The word "computer" occurs in some of the lines below; copy each of those lines.
*****
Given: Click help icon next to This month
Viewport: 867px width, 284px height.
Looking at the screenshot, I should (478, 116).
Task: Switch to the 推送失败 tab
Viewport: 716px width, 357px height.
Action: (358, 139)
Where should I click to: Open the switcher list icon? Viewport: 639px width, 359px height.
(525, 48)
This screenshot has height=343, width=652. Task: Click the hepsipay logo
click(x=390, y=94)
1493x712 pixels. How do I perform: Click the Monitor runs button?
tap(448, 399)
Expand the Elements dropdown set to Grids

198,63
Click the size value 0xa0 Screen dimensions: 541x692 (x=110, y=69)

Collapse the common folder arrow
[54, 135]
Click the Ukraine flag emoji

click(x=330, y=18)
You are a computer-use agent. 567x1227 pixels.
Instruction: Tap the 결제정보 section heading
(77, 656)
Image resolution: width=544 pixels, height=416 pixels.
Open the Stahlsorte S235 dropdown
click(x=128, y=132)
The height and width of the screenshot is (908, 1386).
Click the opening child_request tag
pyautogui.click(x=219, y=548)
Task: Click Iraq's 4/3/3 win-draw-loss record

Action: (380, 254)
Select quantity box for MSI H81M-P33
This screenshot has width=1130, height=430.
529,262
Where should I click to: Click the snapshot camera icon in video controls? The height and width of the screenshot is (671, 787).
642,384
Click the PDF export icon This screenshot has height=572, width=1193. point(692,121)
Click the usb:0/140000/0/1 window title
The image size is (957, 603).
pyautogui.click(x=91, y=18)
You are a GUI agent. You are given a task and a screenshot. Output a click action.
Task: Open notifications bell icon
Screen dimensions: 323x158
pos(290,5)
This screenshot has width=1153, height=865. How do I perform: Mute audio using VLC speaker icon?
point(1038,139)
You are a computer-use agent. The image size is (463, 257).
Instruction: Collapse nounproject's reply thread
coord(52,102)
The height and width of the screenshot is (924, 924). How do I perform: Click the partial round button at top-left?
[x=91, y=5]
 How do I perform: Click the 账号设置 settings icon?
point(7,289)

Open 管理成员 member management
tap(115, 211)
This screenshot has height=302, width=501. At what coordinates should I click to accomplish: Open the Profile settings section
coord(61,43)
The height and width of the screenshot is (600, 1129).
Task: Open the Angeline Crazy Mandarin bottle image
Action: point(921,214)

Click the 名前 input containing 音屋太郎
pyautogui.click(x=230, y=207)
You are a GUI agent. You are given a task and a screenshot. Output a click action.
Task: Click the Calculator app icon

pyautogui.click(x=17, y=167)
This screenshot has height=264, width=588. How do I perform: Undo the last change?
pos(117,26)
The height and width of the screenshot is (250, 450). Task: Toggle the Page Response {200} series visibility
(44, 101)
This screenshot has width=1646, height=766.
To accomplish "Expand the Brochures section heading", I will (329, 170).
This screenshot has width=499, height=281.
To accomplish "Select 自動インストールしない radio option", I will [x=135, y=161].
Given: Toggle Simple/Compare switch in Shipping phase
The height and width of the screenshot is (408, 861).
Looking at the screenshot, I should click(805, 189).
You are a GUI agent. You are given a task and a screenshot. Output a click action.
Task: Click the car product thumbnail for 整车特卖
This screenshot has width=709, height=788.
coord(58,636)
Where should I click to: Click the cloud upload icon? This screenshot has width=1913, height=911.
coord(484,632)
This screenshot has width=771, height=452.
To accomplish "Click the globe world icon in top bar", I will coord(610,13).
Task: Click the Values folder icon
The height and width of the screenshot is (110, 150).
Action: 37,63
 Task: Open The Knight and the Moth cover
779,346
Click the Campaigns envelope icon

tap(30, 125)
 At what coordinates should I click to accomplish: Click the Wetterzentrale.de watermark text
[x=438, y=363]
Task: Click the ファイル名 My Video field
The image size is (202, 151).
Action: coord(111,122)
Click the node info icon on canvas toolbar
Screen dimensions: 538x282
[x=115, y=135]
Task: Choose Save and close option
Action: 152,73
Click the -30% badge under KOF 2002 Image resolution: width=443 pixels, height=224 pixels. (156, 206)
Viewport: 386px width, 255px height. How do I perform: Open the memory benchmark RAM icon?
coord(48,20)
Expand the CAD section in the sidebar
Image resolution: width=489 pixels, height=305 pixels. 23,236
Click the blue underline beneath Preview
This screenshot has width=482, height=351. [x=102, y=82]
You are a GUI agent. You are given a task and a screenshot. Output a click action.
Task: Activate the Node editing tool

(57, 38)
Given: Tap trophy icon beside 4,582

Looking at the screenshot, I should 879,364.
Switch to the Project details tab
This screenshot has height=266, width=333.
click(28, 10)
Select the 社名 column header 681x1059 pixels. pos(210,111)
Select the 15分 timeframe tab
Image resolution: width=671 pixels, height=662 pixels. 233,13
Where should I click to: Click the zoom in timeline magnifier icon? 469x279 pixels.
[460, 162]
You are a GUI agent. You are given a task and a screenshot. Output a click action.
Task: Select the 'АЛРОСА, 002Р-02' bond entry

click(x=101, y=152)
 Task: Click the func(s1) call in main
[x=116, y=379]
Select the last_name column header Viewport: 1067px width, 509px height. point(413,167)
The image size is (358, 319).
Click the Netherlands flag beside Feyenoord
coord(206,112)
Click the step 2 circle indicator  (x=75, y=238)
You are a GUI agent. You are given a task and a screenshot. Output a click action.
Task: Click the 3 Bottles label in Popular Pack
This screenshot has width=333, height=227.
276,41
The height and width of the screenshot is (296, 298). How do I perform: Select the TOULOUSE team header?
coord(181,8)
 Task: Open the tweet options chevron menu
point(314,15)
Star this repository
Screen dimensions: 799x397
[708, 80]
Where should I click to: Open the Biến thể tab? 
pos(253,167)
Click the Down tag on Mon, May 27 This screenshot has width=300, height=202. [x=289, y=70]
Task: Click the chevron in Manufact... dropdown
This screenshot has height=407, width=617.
*****
_RESPONSE TO THIS TASK:_
You are a computer-use agent. 567x1227 pixels.
You are a computer-use agent. The image size is (463, 257).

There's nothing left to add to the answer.